NUPS-G National >>Jokes
   
 
 

1. MR. BIG WORDS
A man after studying in America for several years only returned to Ghana to speak in big words. One day when his house was on fire, he shouted to his neighbours:
“MULTITUDE, MULTITUDE, A GARGANTUAN CONFLAGRATION IS CONSUMING MY DOMICILIARY EDIFICE” with no response, he had to come down to say:
“People, people a great fire is destroying my house”. Before his neighbours could rush to his aid, his house was in ashes.

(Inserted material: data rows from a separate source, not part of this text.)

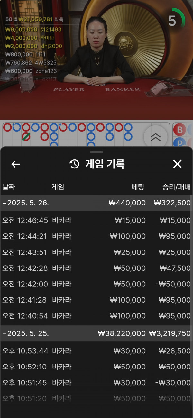
Task: Close the game history panel
Action: coord(177,164)
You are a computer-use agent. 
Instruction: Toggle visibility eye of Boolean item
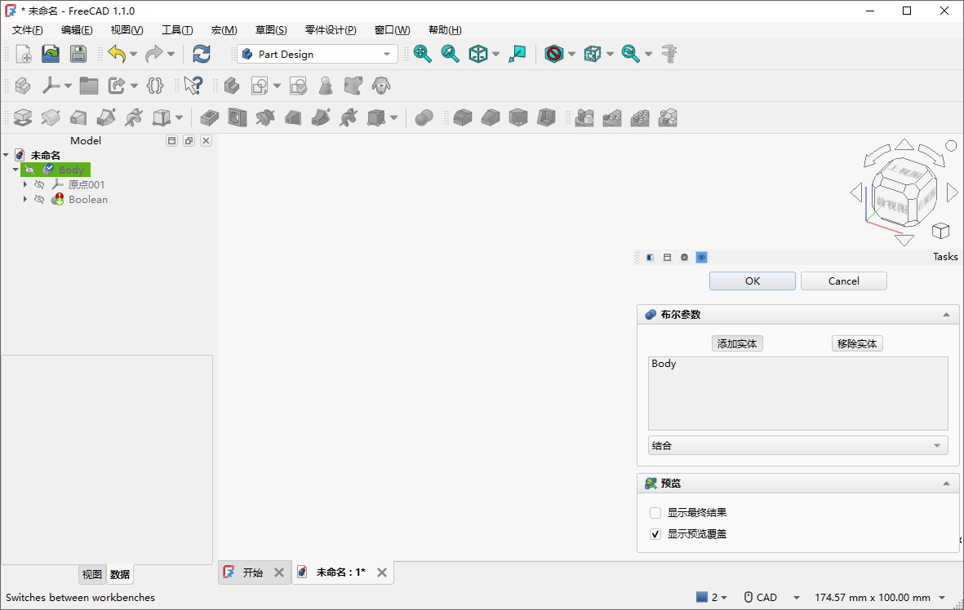pyautogui.click(x=39, y=200)
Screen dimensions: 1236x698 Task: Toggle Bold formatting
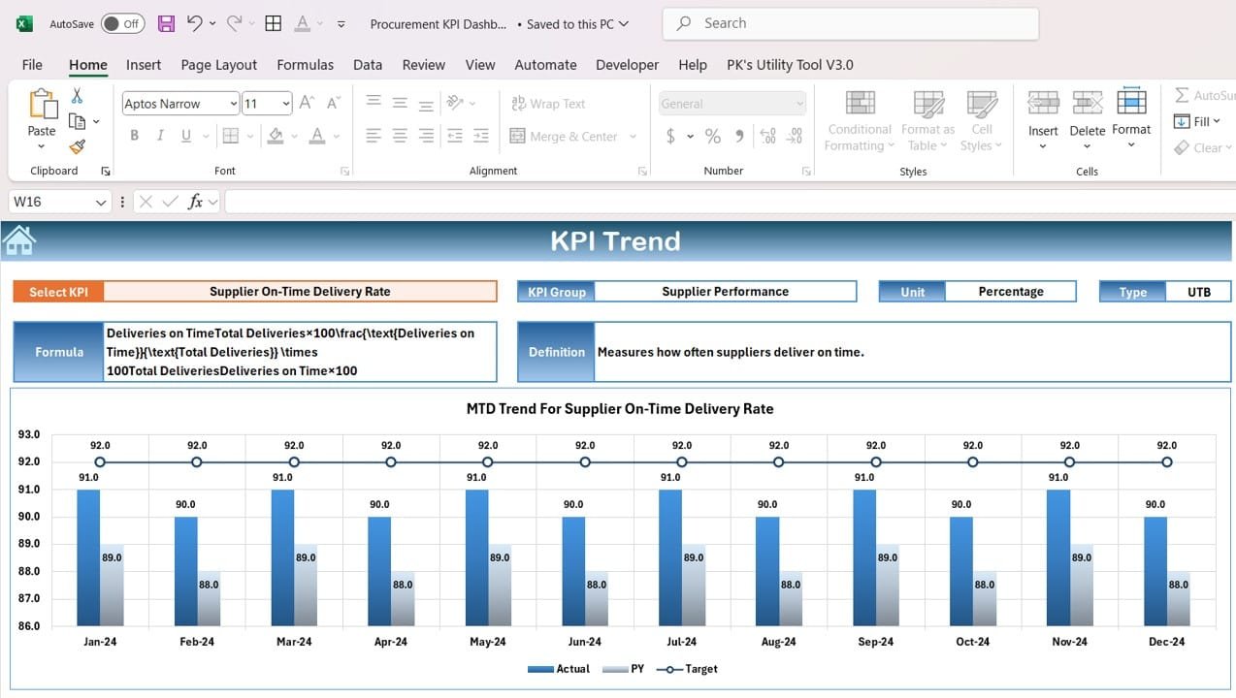click(134, 136)
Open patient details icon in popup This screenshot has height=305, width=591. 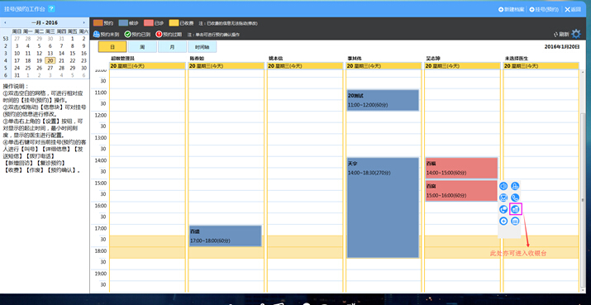(x=515, y=186)
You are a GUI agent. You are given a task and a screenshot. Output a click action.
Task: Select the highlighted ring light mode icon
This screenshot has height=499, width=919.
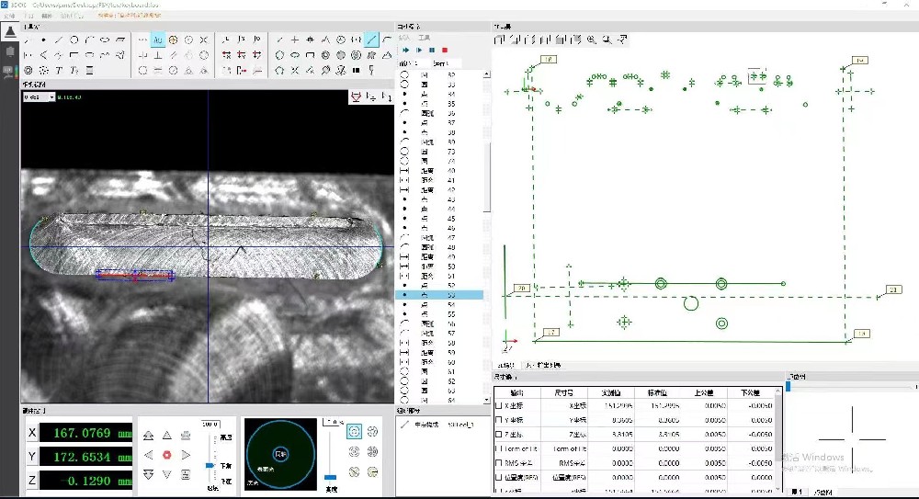tap(354, 431)
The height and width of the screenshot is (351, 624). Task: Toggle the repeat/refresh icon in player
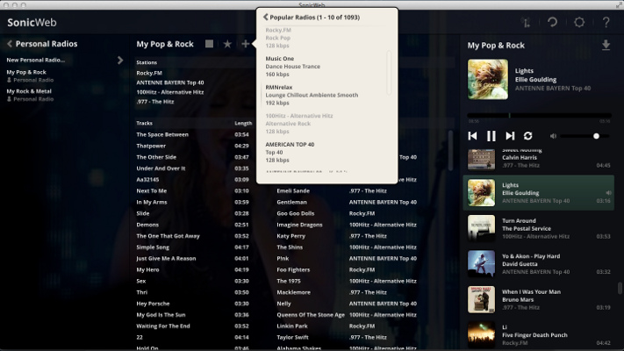pyautogui.click(x=527, y=136)
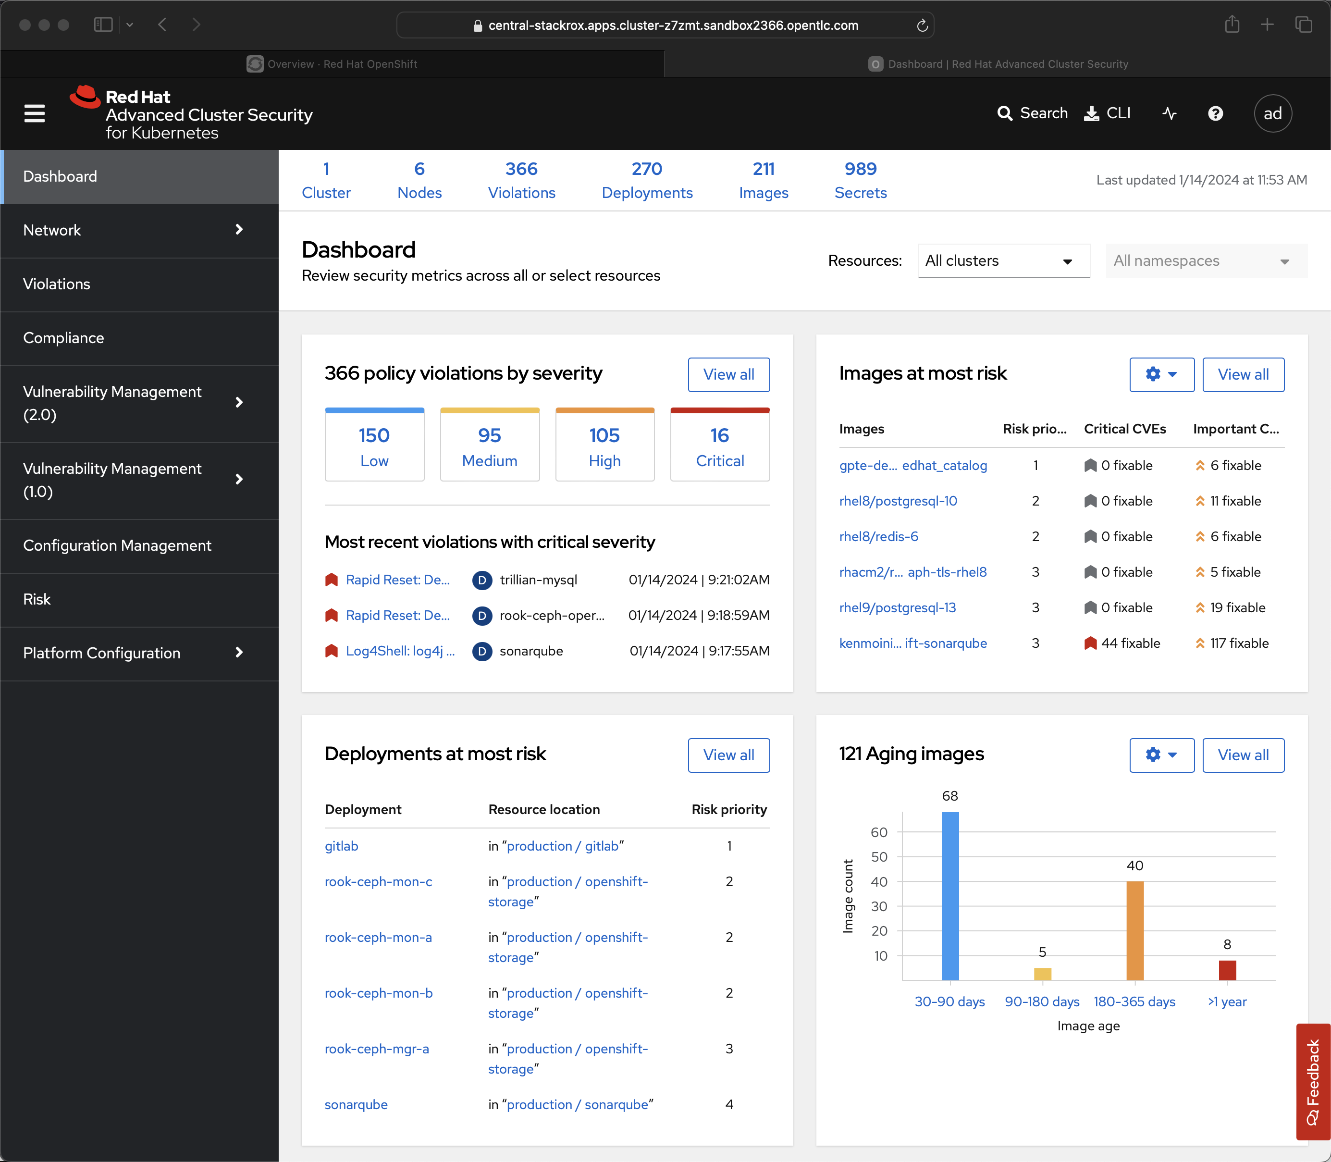Open Images at most risk gear options
The width and height of the screenshot is (1331, 1162).
[x=1161, y=374]
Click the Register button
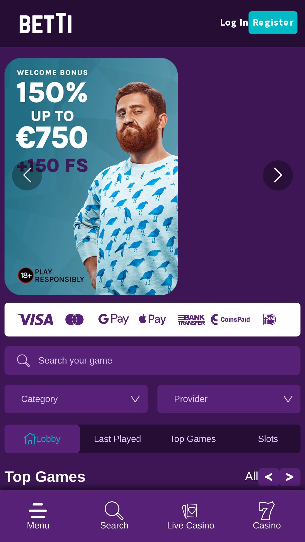This screenshot has width=305, height=542. (273, 23)
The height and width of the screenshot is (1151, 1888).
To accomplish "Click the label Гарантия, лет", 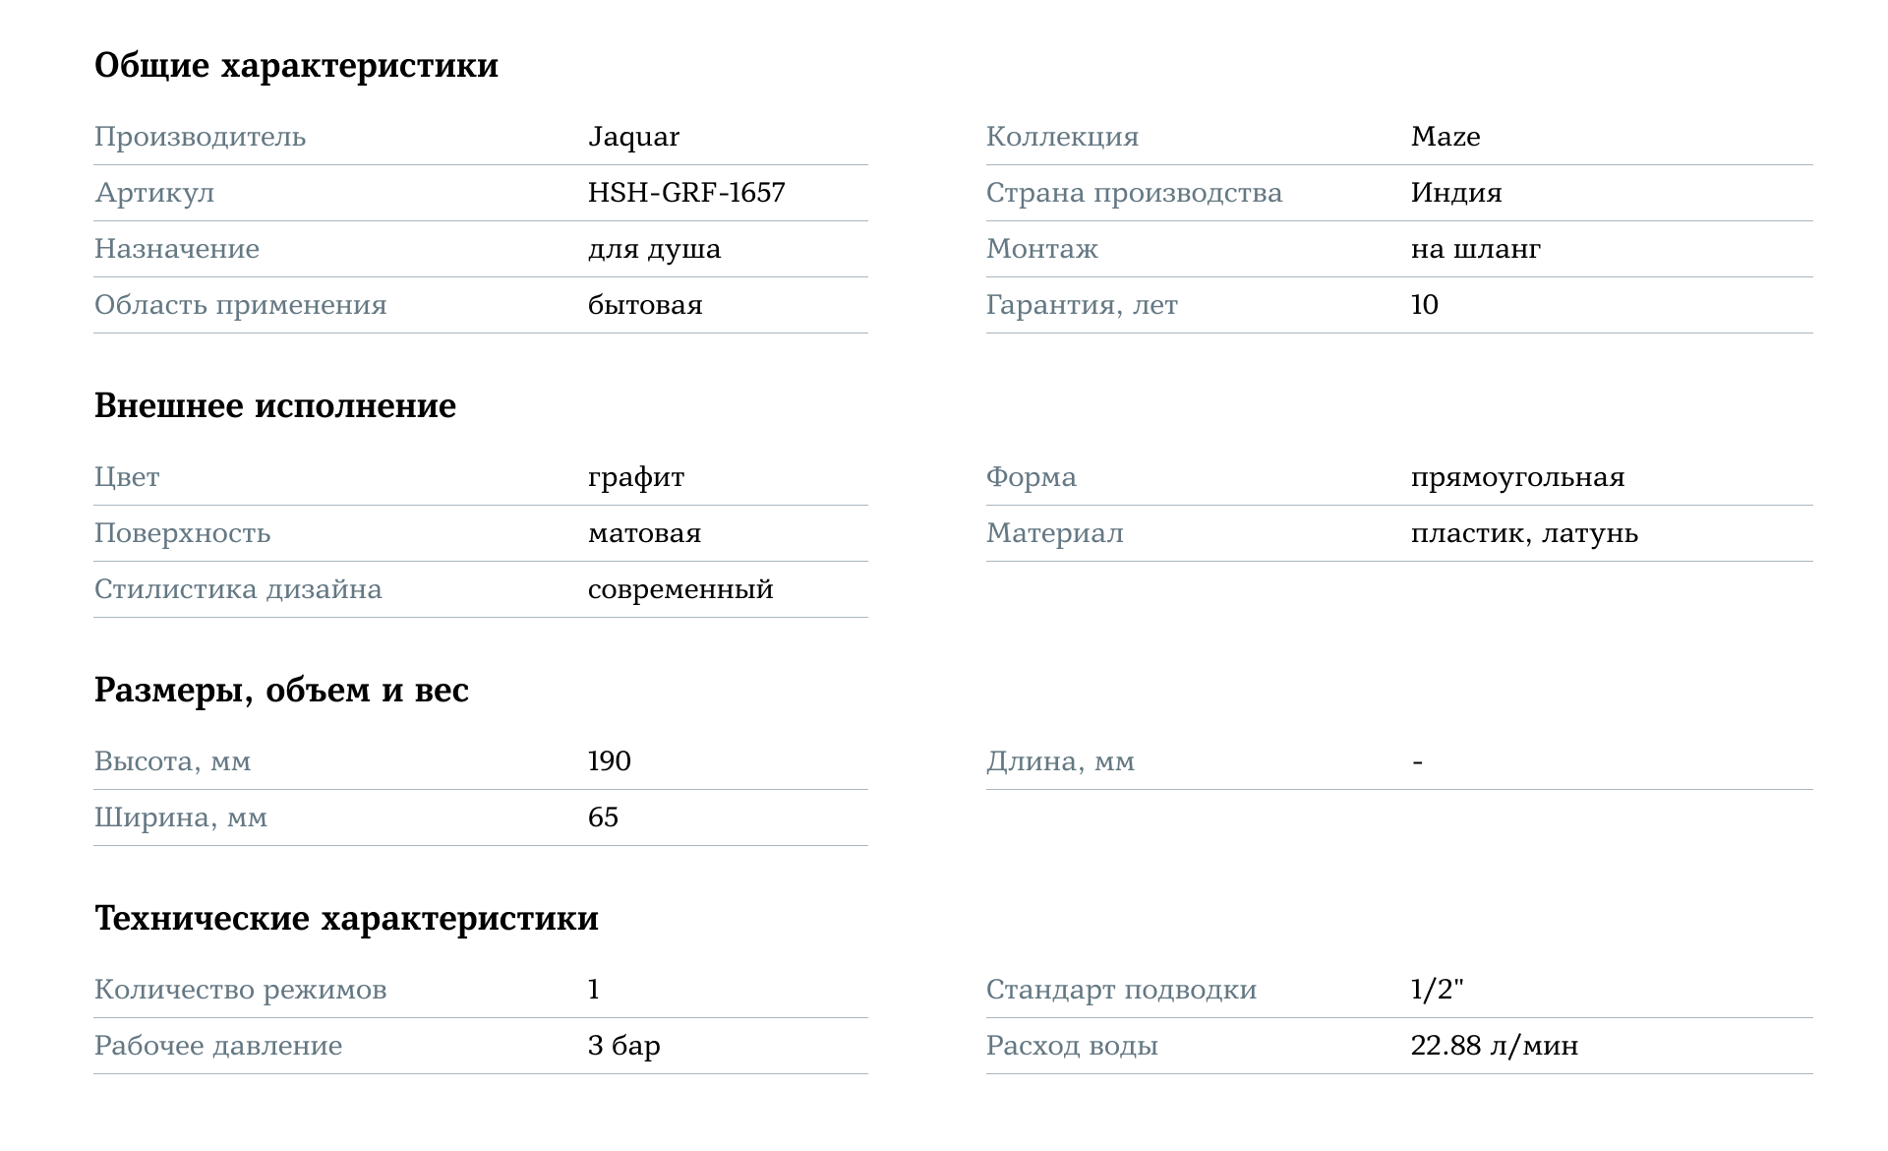I will pos(1082,305).
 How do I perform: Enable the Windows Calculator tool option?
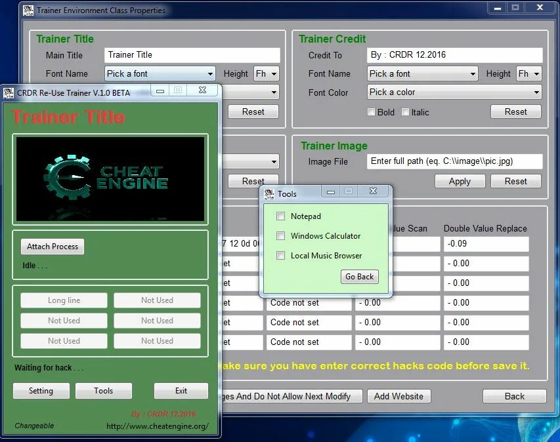pyautogui.click(x=280, y=236)
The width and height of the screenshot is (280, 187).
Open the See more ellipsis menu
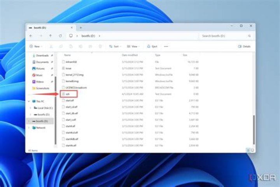pyautogui.click(x=166, y=46)
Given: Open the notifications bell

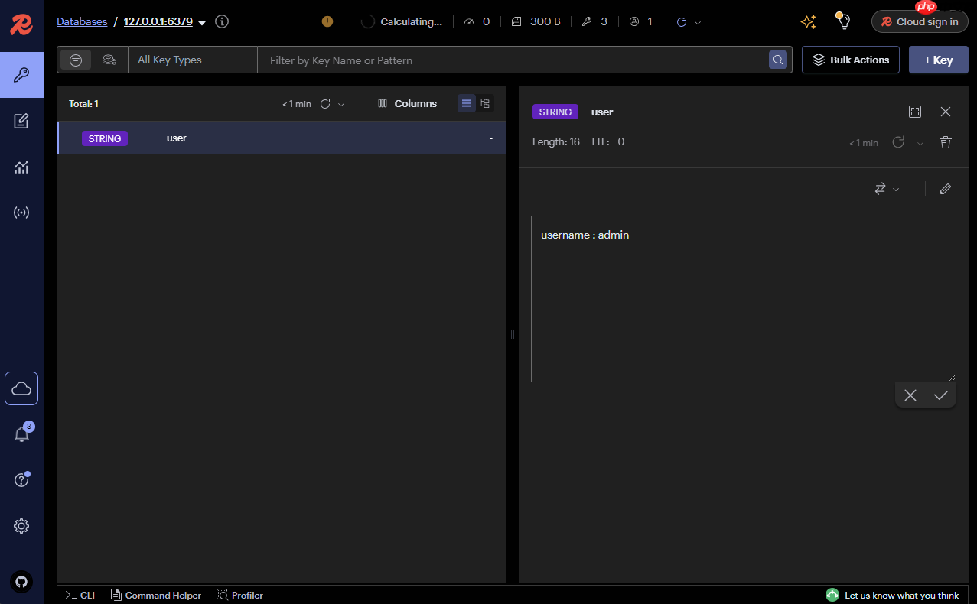Looking at the screenshot, I should click(x=21, y=434).
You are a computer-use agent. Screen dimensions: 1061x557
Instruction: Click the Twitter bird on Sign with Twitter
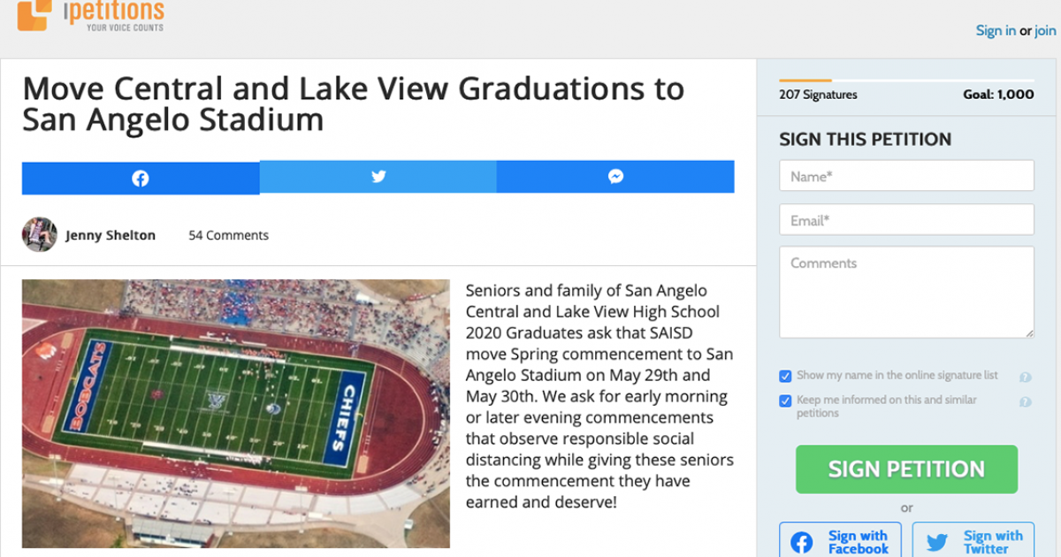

2. KOFIVI, The Mathematician.
In Akwanyo a village in the Volta Region, this is what transpired between the class four teacher and Kof
ivi, the son of the local alcohol (akpeteshie) seller in a class.
Teacher: When one is divided by two, what do you get?
Kofivi: Half.
Teacher: What about half divided by two?
Kofivi: Quarter.
Teacher: Finally, Quarter divided by two?
Kofivi: (Thought for a while), Tot.

3. EQUALITY
Equality is a myth- women are better.
Q: What happened when women stood up for their rights on the bus?
A: They lost their seats on the bus.


4. A young man after eating so much exclaimed, “When I grow up, I want to be a little boy”.


5. I CAN DO ALL THINGS.
A pastor visited a church member who was at that time at her dining table. On seeing the “mountainous” amount of food before the woman, the pastor asked: Akosua, can you consume all these?
Member: Oh, pastor, you seem to have forgotten the scriptures; I can do all things through Christ who strengthens me. Moreover, it’s not by might nor by any power but by the spirit.


6. FIGURE IT OUT.
A man went to the University for Development Studies (UDS) to be interviewed for admission. He found the question very difficult to answer. The professor showed him a bird with its body covered with cloth and asked him to look at the birds’ feet to figure it out.
The interviewer, having forgotten to ask the name of the interviewee when he arrived, now asked him his name while the man was seriously thinking of how to get the name of the bird. In frustration, the interviewee asked the wicked professor to look at his feet and tell his name.


7. A DIALOGUE @ SCHOOL
A first year student met a third year student at a training college for the first time.
Senior: What is your name?
Junior: Thy servant’s name is Hayford Newman.
Senior: What is your mission here?
Junior: Thy servant seeketh training as teacher.
Senior: What work does your father do?
Junior: Thy servant’s father pastoreth a church.
Senior: No wonder you have total control over the typical Biblical (King James) English language.

8. KOO AND ATINGA
Koo and Atinga both hunters went on a hunting expedition, after a long time not even snails were spotted. On their way home, they saw a dead rat. Each felt shy to take it and so each planned secretly to come back for it when they depart at the junction leading to their respective homes. After departure, I was moving for a bit, they started running at top speed from different directions. At the place where the dead rat was they collided. This is what ensued between them.
Atinga: Koo na what you dey do for here?
Koo: It is because of the rat.
Atinga: Me too. Okay, let the oldest take the rat.
Koo: I was born on 11th September, 1900.
Atinga: Oh, that was the date my first born died.